** start of INPUT ROWS **

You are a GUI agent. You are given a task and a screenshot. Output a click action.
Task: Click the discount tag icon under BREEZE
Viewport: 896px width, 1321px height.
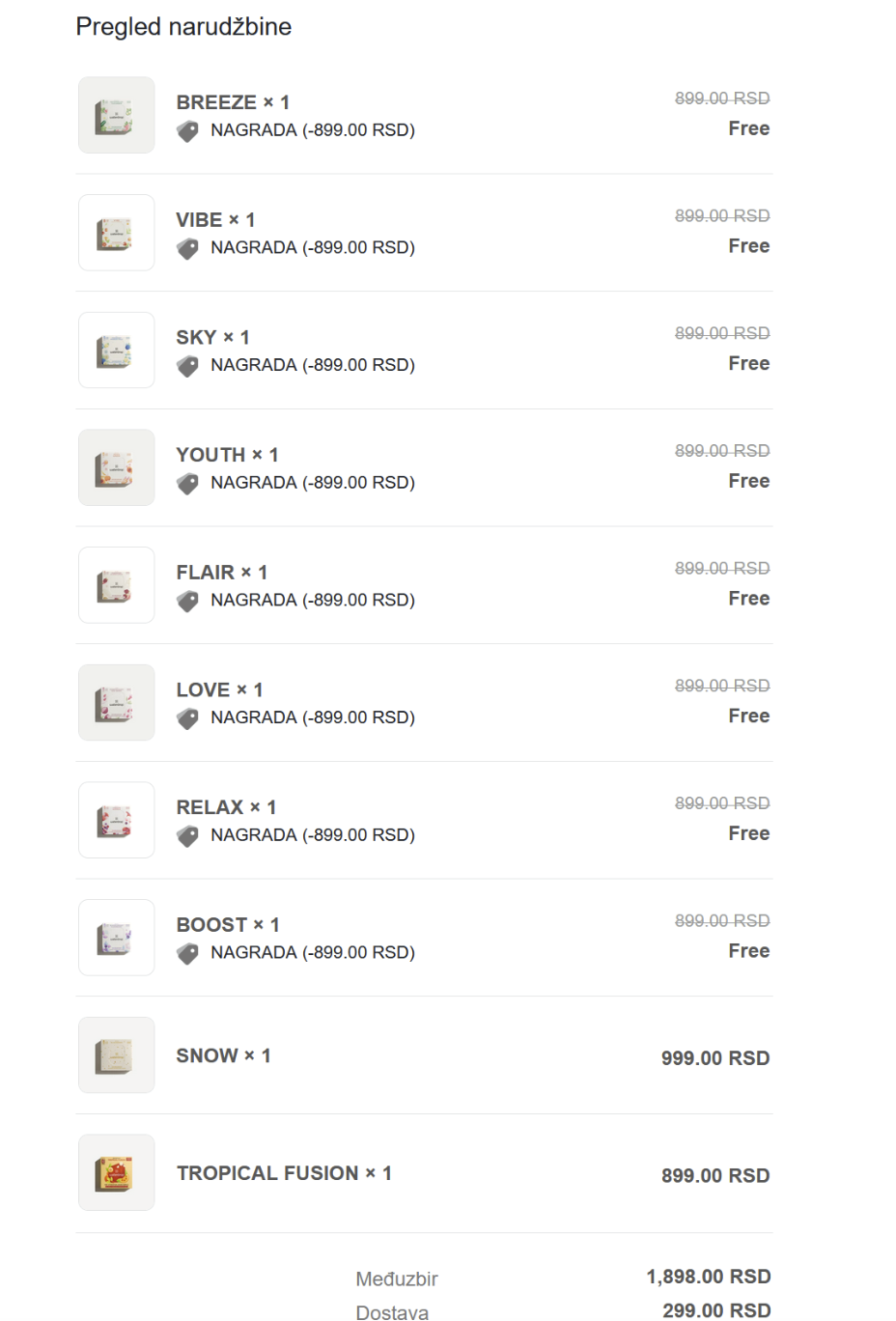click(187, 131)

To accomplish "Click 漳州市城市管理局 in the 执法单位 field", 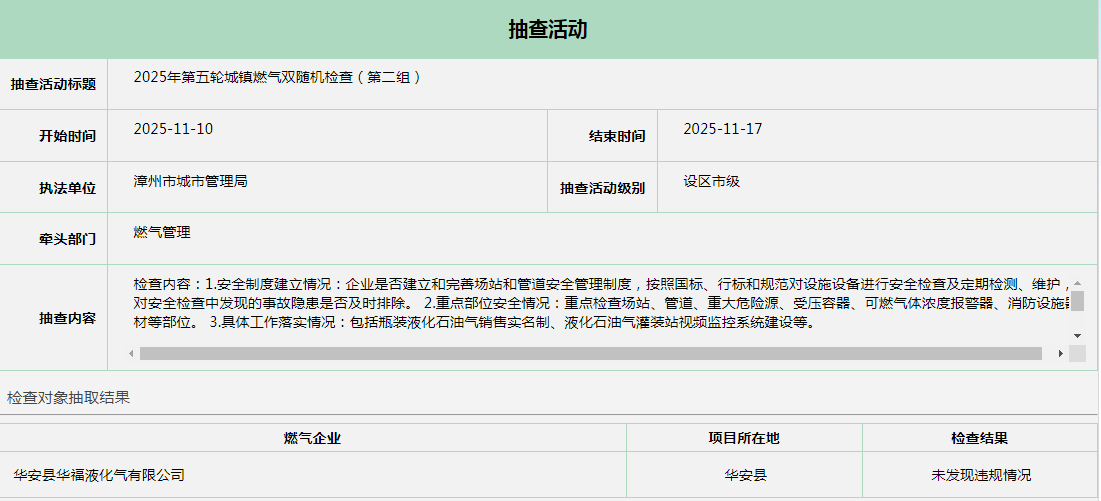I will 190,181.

** end of INPUT ROWS **
** start of INPUT ROWS **

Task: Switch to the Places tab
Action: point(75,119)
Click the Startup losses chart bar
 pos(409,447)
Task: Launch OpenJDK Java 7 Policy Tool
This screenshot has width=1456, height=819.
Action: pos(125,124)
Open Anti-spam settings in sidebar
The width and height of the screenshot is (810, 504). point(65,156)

** end of INPUT ROWS **
** start of INPUT ROWS **

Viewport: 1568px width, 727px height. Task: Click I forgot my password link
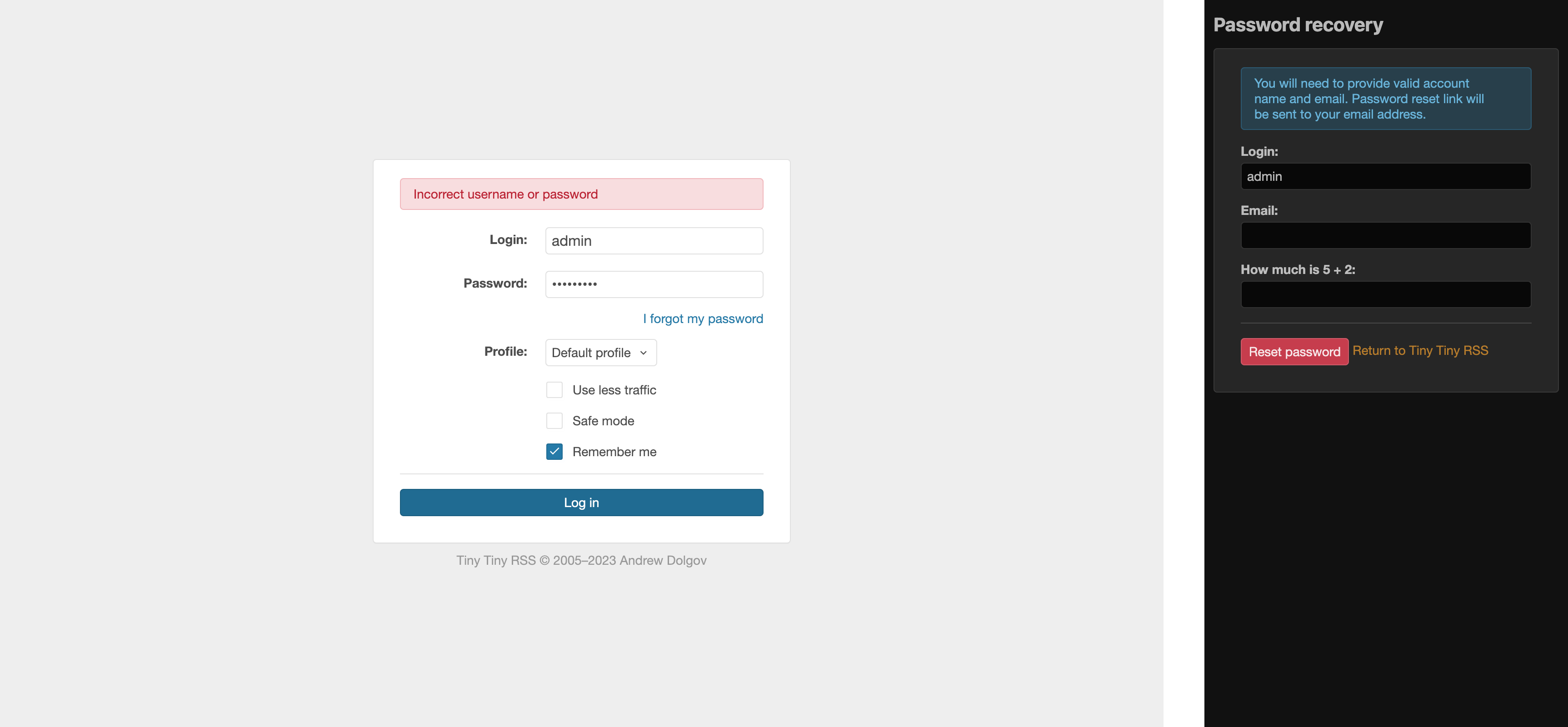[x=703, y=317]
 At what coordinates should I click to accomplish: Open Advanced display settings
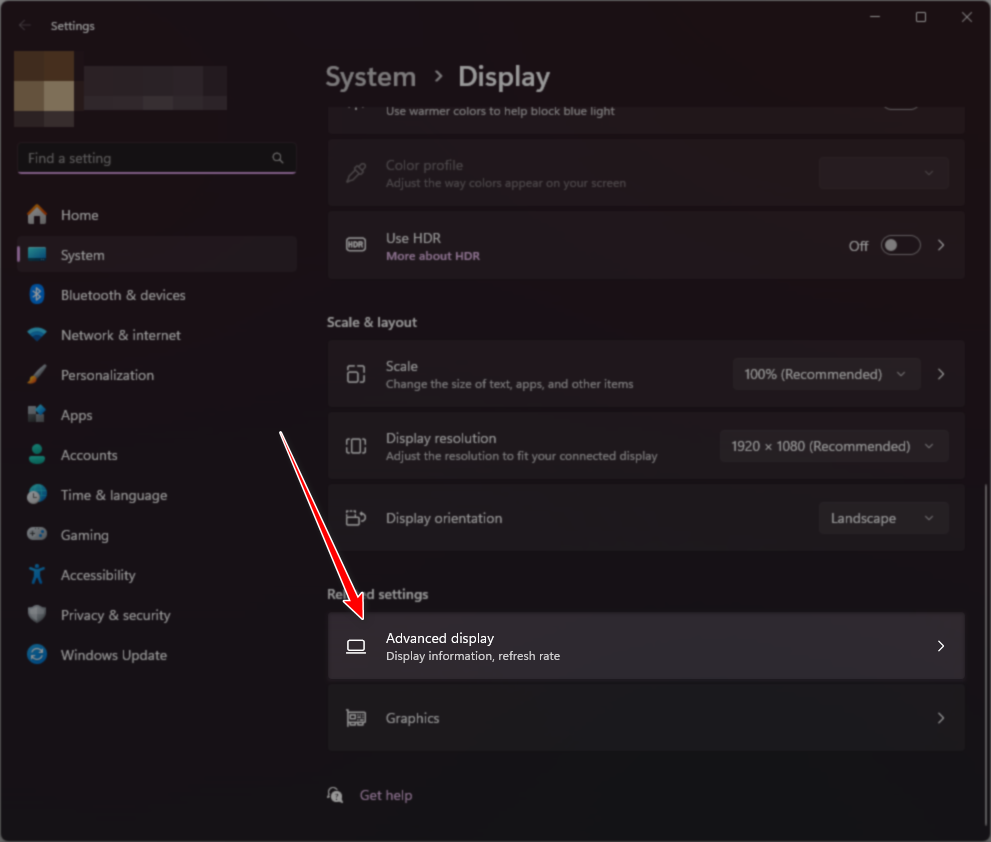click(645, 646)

** end of INPUT ROWS **

» GIVEN REQUEST
Reproduce the lines exactly as they appear, beginning with the line containing "Click the Startup losses chart bar" and continuing through the line containing "The width and".

» IN RESPONSE
Click the Startup losses chart bar
 pos(409,447)
Task: Launch OpenJDK Java 7 Policy Tool
This screenshot has width=1456, height=819.
Action: pos(125,124)
Open Anti-spam settings in sidebar
The width and height of the screenshot is (810, 504). point(65,156)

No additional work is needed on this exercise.